# [Extracted text]
______

In [5]:
from utils.load_results import *
from utils.plot_helpers import *

import pandas as pd
import seaborn as sns
from matplotlib import pyplot as plt
plt.style.use('default')
import torch
from utils.analysis_from_interaction import *
from language_analysis_local import TopographicSimilarityConceptLevel, encode_target_concepts_for_topsim
import os
if not os.path.exists('analysis'):
    os.makedirs('analysis')
#import plotly.express as px
from collections import Counter

### Utilities

In [46]:
def objects_to_concepts(sender_input):
    """reconstruct concepts from objects in interaction"""
    n_targets = int(sender_input.shape[1]/2)
    # get target objects and fixed vectors to re-construct concepts
    target_objects = sender_input[:, :n_targets]
    target_objects = k_hot_to_attributes(target_objects, n_values[i])
    # concepts are defined by a list of target objects (here one sampled target object) and a fixed vector
    (objects, fixed) = retrieve_concepts_sampling(target_objects, all_targets=True)
    concepts = list(zip(objects, fixed))
    return concepts

In [48]:
def retrieve_messages(interaction):
    """retrieve messages from interaction"""

______

# [Listing]

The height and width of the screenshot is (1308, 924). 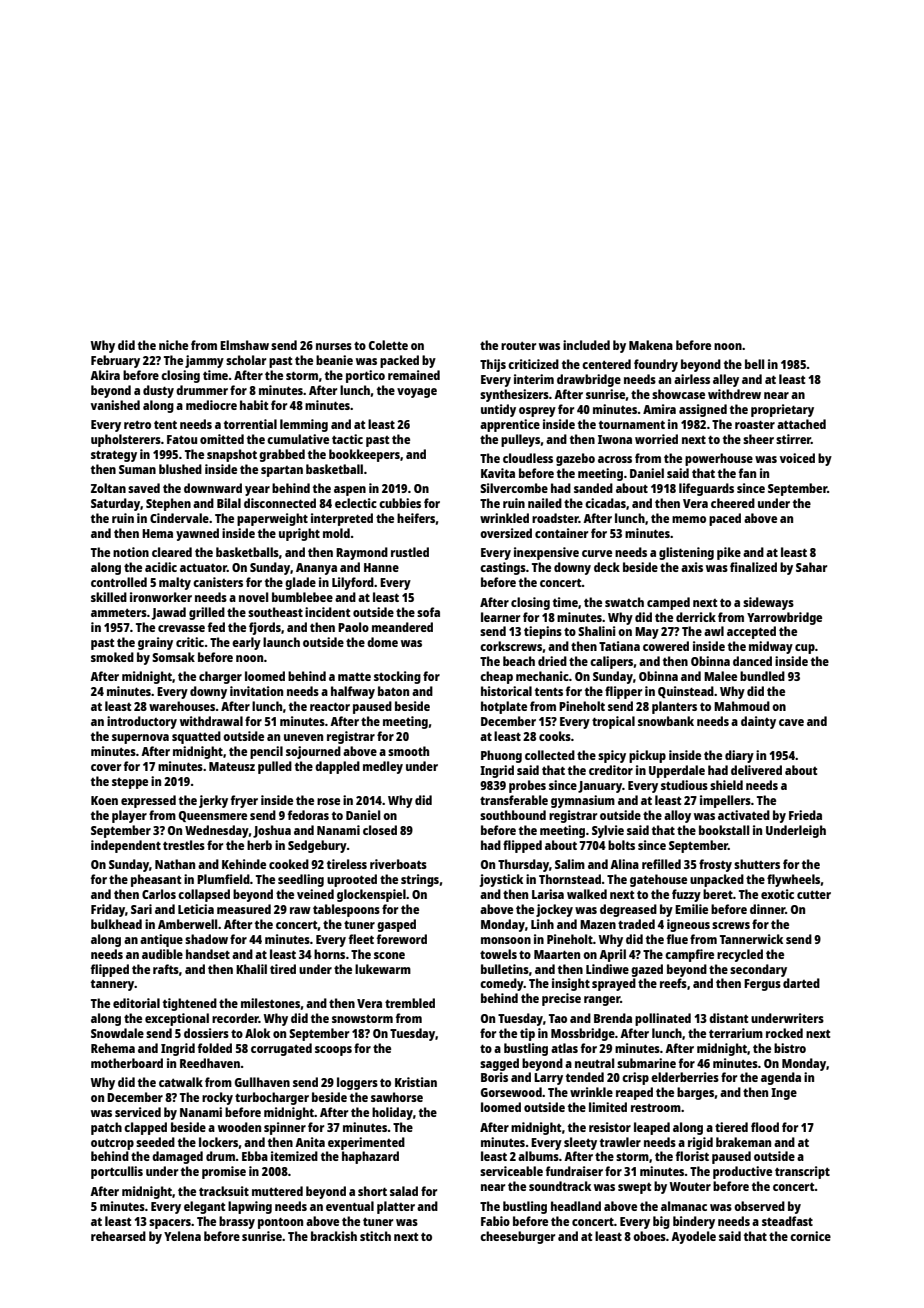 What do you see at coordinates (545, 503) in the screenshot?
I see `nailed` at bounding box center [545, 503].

______

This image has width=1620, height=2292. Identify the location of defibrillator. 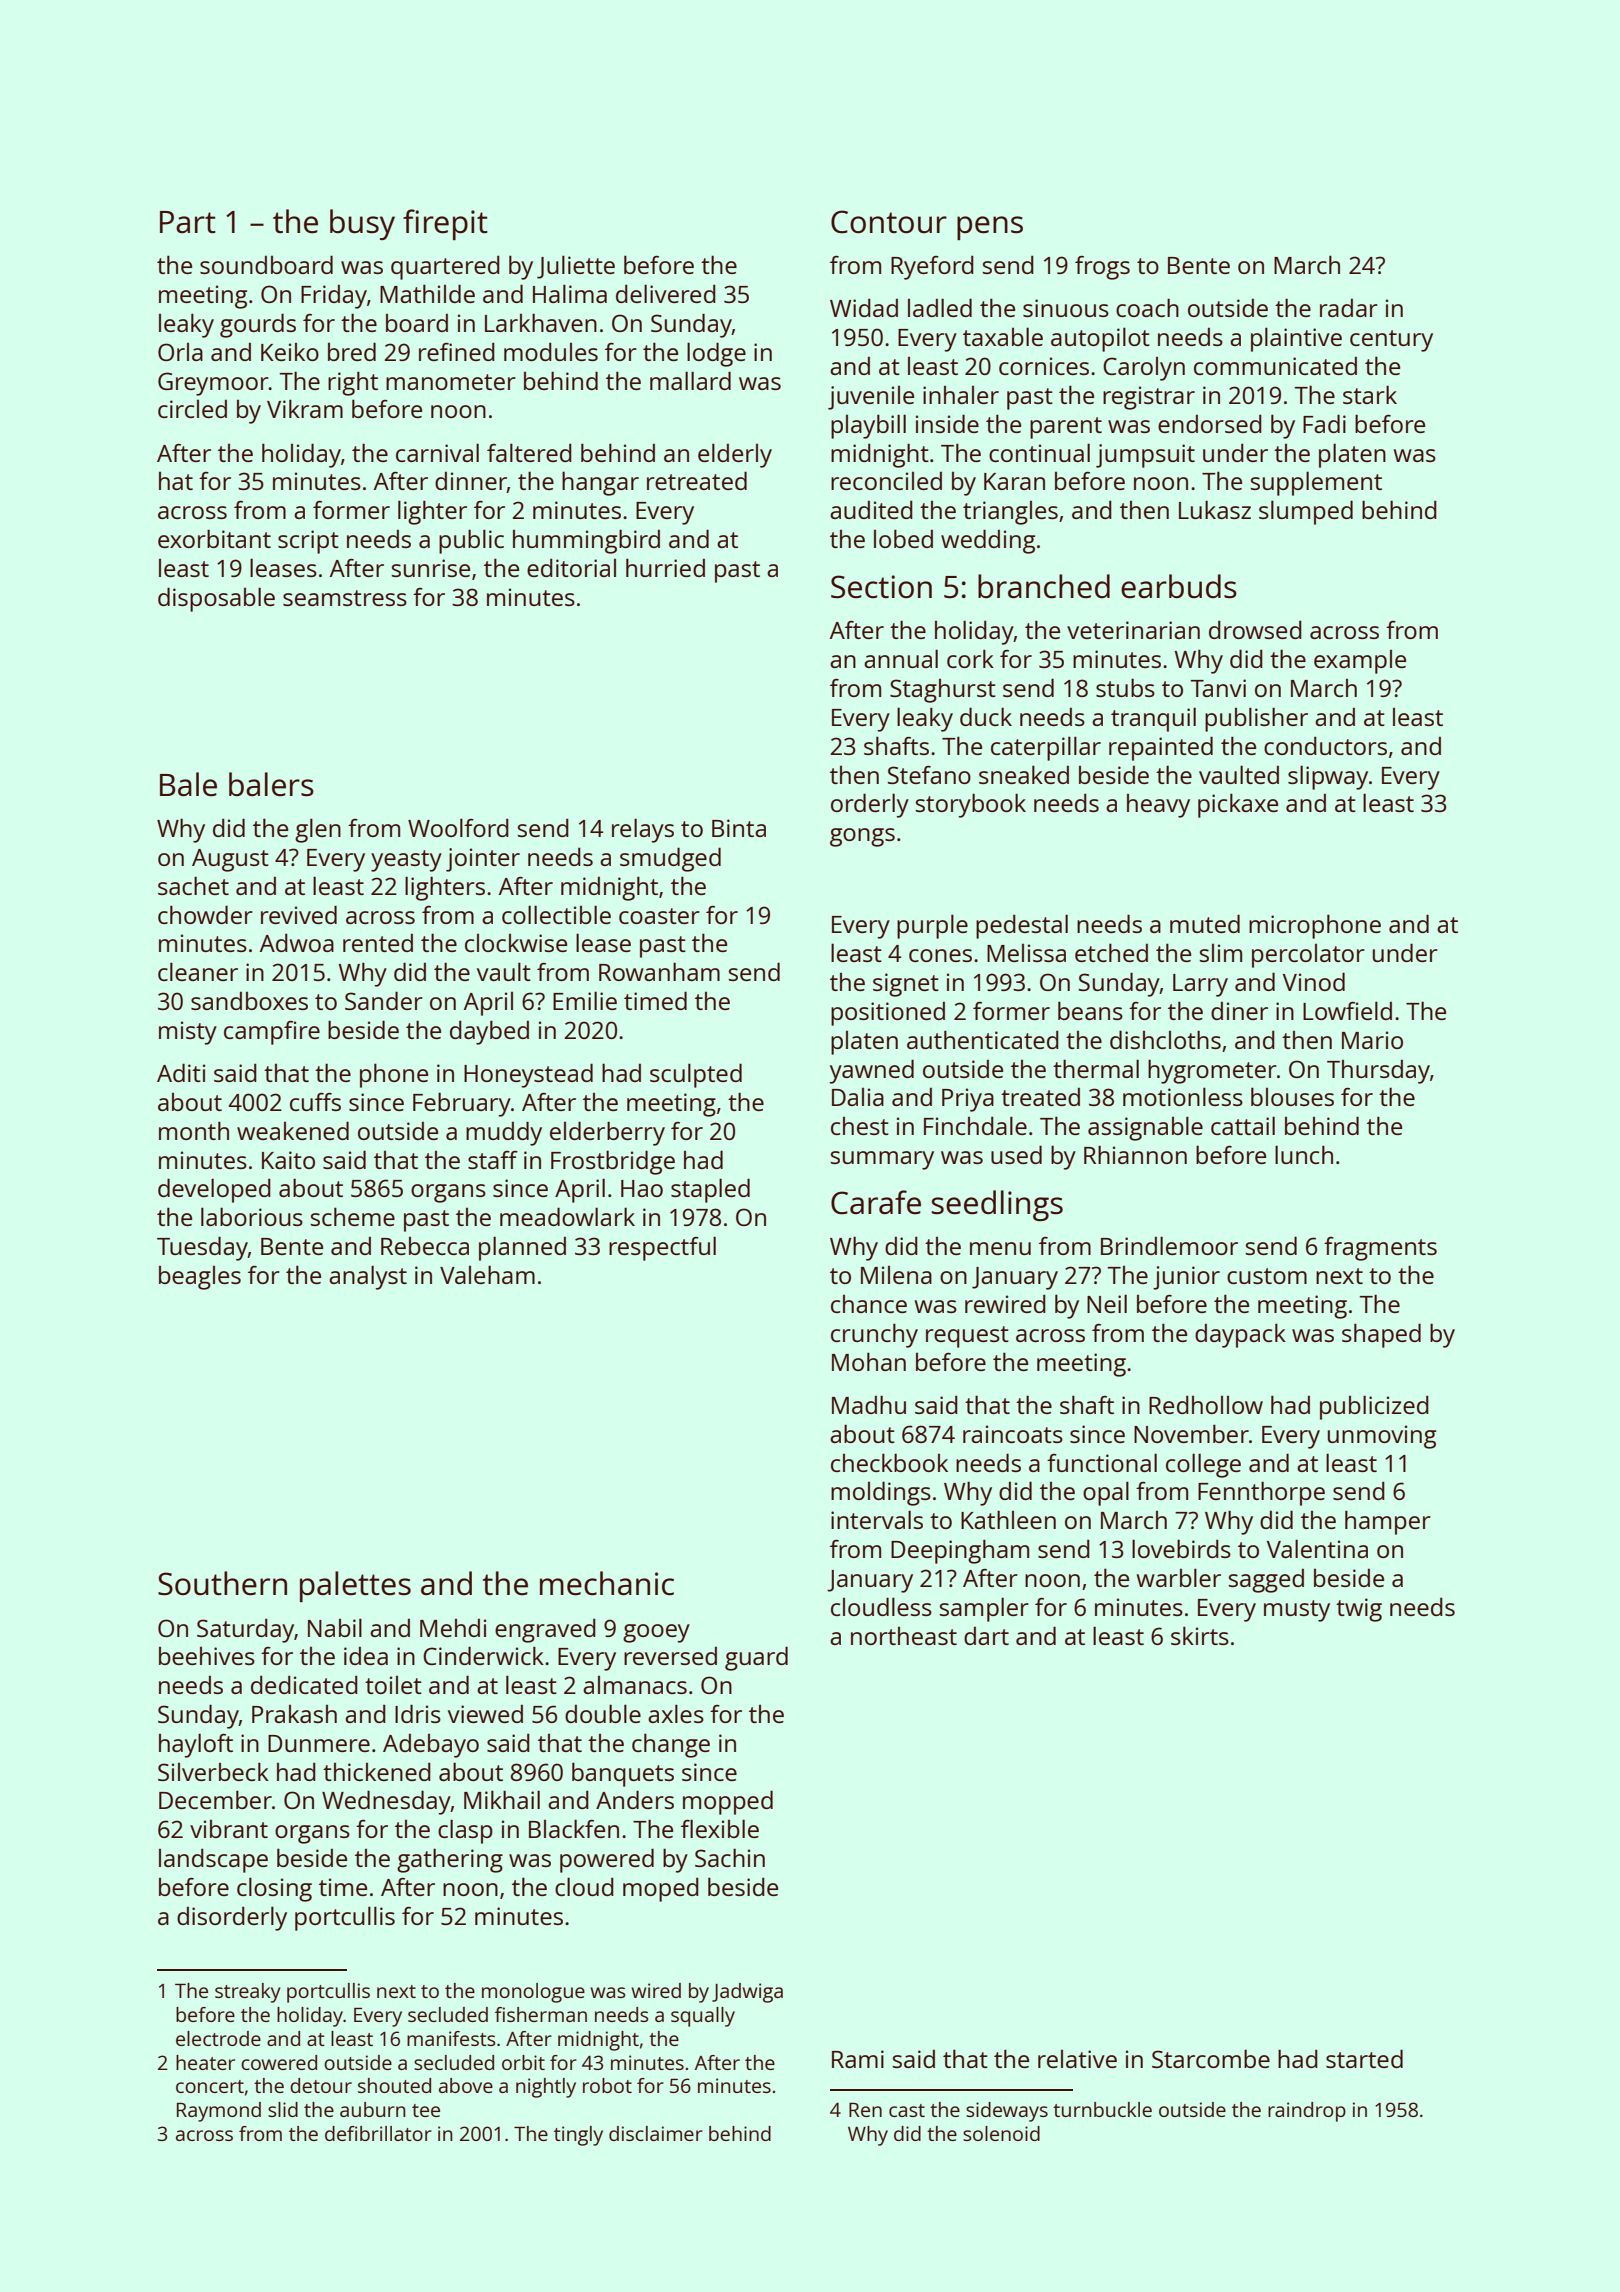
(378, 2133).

______

# [What to produce]
Carry on the analysis notebook code, beginning right after the docstring of retrieve_messages. The data is not required for what comes next.

# [Exercise result]
    messages = interaction.message.argmax(dim=-1)
    messages = [msg.tolist() for msg in messages]
    return messages

In [49]:
def count_symbols(messages):
    """counts symbols in messages"""
    all_symbols = [symbol for message in messages for symbol in message]
    symbol_counts = Counter(all_symbols)
    return symbol_counts

In [54]:
def get_unique_message_set(messages):
    """returns unique messages as a set ready for set operations"""
    return set(tuple(message) for message in messages)

In [98]:
def get_unique_concept_set(concepts):
    """returns unique concepts"""
    concept_tuples = []
    for objects, fixed in concepts:
        tuple_objects = []
        for object in objects:
            tuple_objects.append(tuple(object))
        tuple_objects = tuple(tuple_objects)
        tuple_concept = (tuple_objects, tuple(fixed))
        concept_tuples.append(tuple_concept)
    tuple(concept_tuples)
    unique_concepts = set(concept_tuples)
    return unique_concepts

### Configurations

In [110]:
datasets = ['(3,4)', '(3,8)', '(3,16)', '(4,4)', '(4,8)', '(5,4)']
n_values = [4, 8, 16, 4, 8, 4]
n_attributes = [3, 3, 3, 4, 4, 5]
n_epochs = 300
n_datasets = len(datasets)
paths = ['results/' + d + '_game_size_10_vsf_3' for d in datasets]

In [138]:
context_unaware = False # whether original or context_unaware simulations are evaluated
zero_shot = True # whether zero-shot simulations are evaluated
zero_shot_test = 'generic' # 'generic' or 'specific'
test_interactions = True # whether scores should be calculated on test interactions (only with zero shot)
setting = ""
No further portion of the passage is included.